# It's winter time - Watch your humidity levels



## printerguy (Dec 26, 2006)

It's that time of year in many parts of the country where it's the cold season and we crank up the heating system to stay warm. The unintended consequence of that heated air is a low to no humidity level in your building. All digital garment printers (make that all inkjet type printers) work best at a humidity level of 40% to 80%. You WILL have printing problems if you let the humidity level drop too low. This is the time to invest some money (very little) in a barometer to measure the humidity in your printer room (digital ones can be found for $10 to $20). And also purchase a humidifier (room size units run from $50 to $100 at Home Depot, Lowes, Sears, etc.). Use both to maintain proper humidity in your work space and you should have a trouble free winter.

This also holds true throughout the year in dry climates such as Arizona with "zero" humidity. Avoid problems - humidify to proper levels.


----------



## badalou (Mar 19, 2006)

Great thread printguy. As an ex epson rep people were always telling me about their clogged heads. The major cause was heads drying up for lack of use and causing the clogging. I told them that the major cause was humidity in the home. Take a glass of water set it out for a week and see how much is left at the end of the week. Ink is liquid and the ink dries up in the heads. Run your printer at least one time a day to keep it fresh.


----------



## sunnydayz (Jun 22, 2007)

• • • • • • •

Activities:
1 - Answer these questions using the thread on printer humidity:
(a) What humidity range do inkjet printers work best at?
(b) What price range is given for digital humidity meters?
(c) How often does the former Epson rep say to run the printer?
2 - Continue the forum thread on printer humidity by writing the post that follows the last header.

Stored records:
• • • • • • •

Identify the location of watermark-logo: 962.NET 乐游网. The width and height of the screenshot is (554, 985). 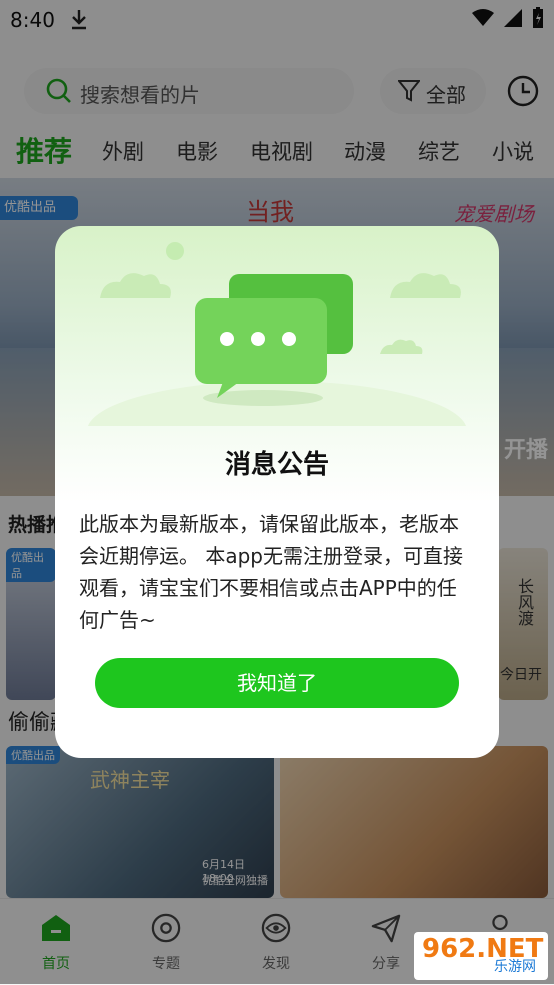
(481, 956).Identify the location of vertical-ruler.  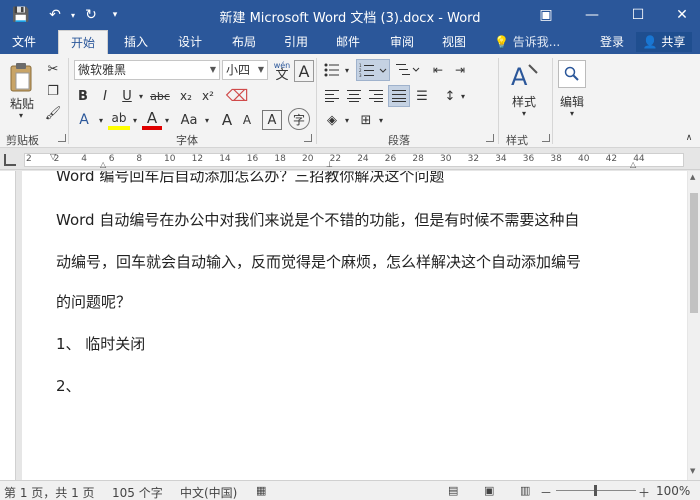
(8, 326).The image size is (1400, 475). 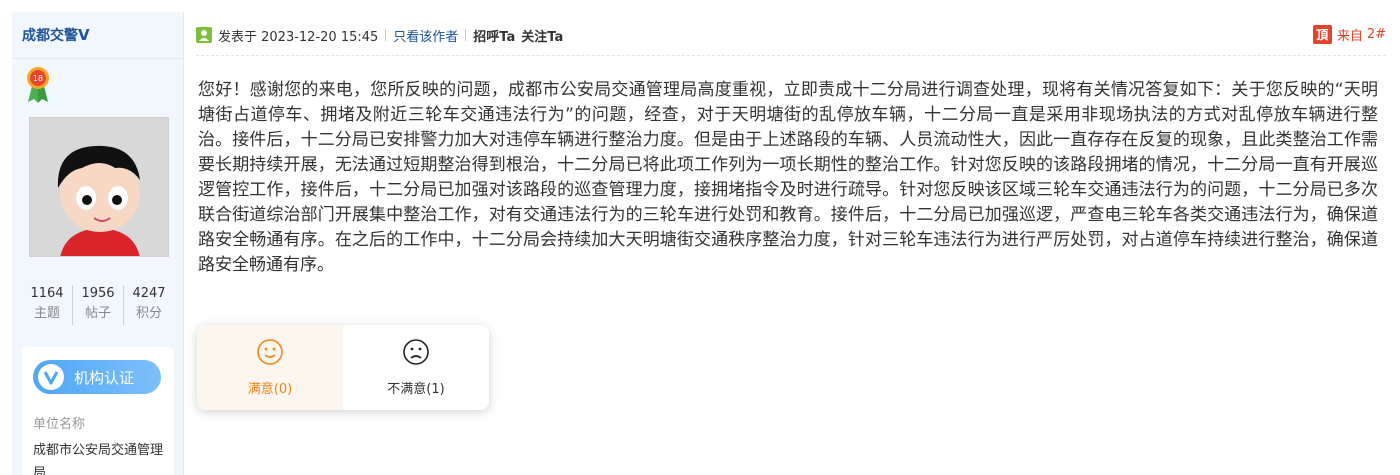 I want to click on stat-posts: 1956 帖子, so click(x=98, y=305).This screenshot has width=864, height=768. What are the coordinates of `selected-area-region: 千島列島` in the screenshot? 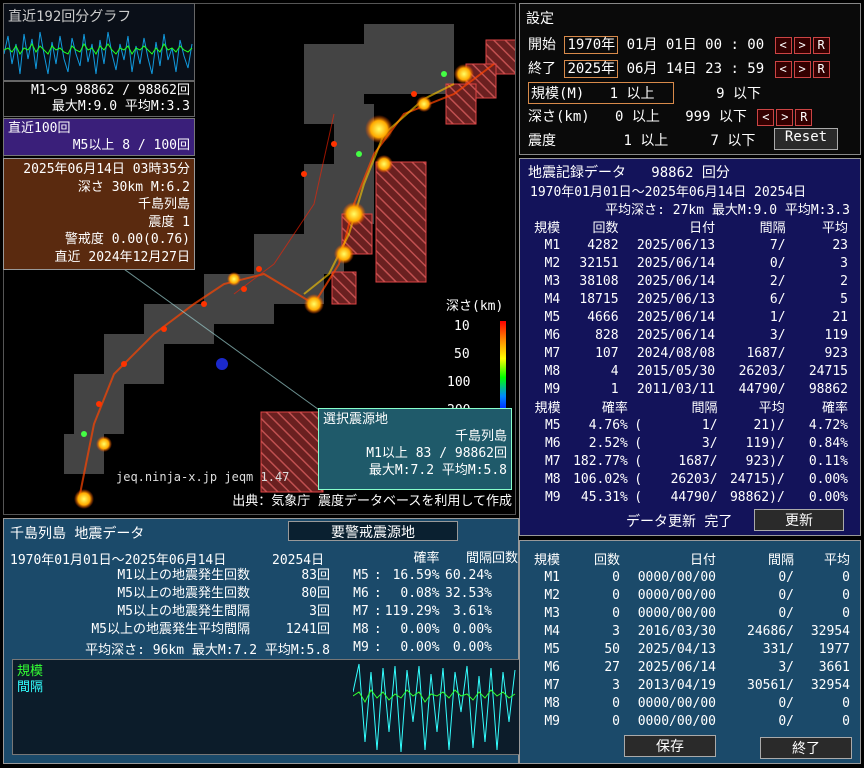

• • • • • • •

Responses in order:
1 -
(a) 40% to 80%
(b) $10 to $20
(c) At least one time a day

2 -
Yep Lou, I agree great thread. I have been running my humidifier 24/7 and just keeping at around 50%. I am thinking of adding another one to the room just to get more humidity and I live right at the beach, literally about 300 feet from the water but still very low humidity already.


----------



## binki (Jul 16, 2006)

we keep a temp/humid gauge right by the printer. $12 or so at lowes.


----------



## sunnydayz (Jun 22, 2007)

Yep I have one with a magnet attached to my machine


----------



## anajetuser (Sep 28, 2007)

unless you have an anajet, then 60 % is not enough. I have problems when it gets lowwer than that. Factory will not believe it, and I have bought 3 gauges.
They keep saying "bad gauge" Now I am stuck.


----------



## printerguy (Dec 26, 2006)

anajetuser said:


> unless you have an anajet, then 60 % is not enough. I have problems when it gets lowwer than that. Factory will not believe it, and I have bought 3 gauges.
> They keep saying "bad gauge" Now I am stuck.



What problems are you having that you believe are the result of too low a humidity level?


----------



## anajetuser (Sep 28, 2007)

printerguy said:


> What problems are you having that you believe are the result of too low a humidity level?


The factory says that about humidity, not me. At 60% I should not have a clogging problem.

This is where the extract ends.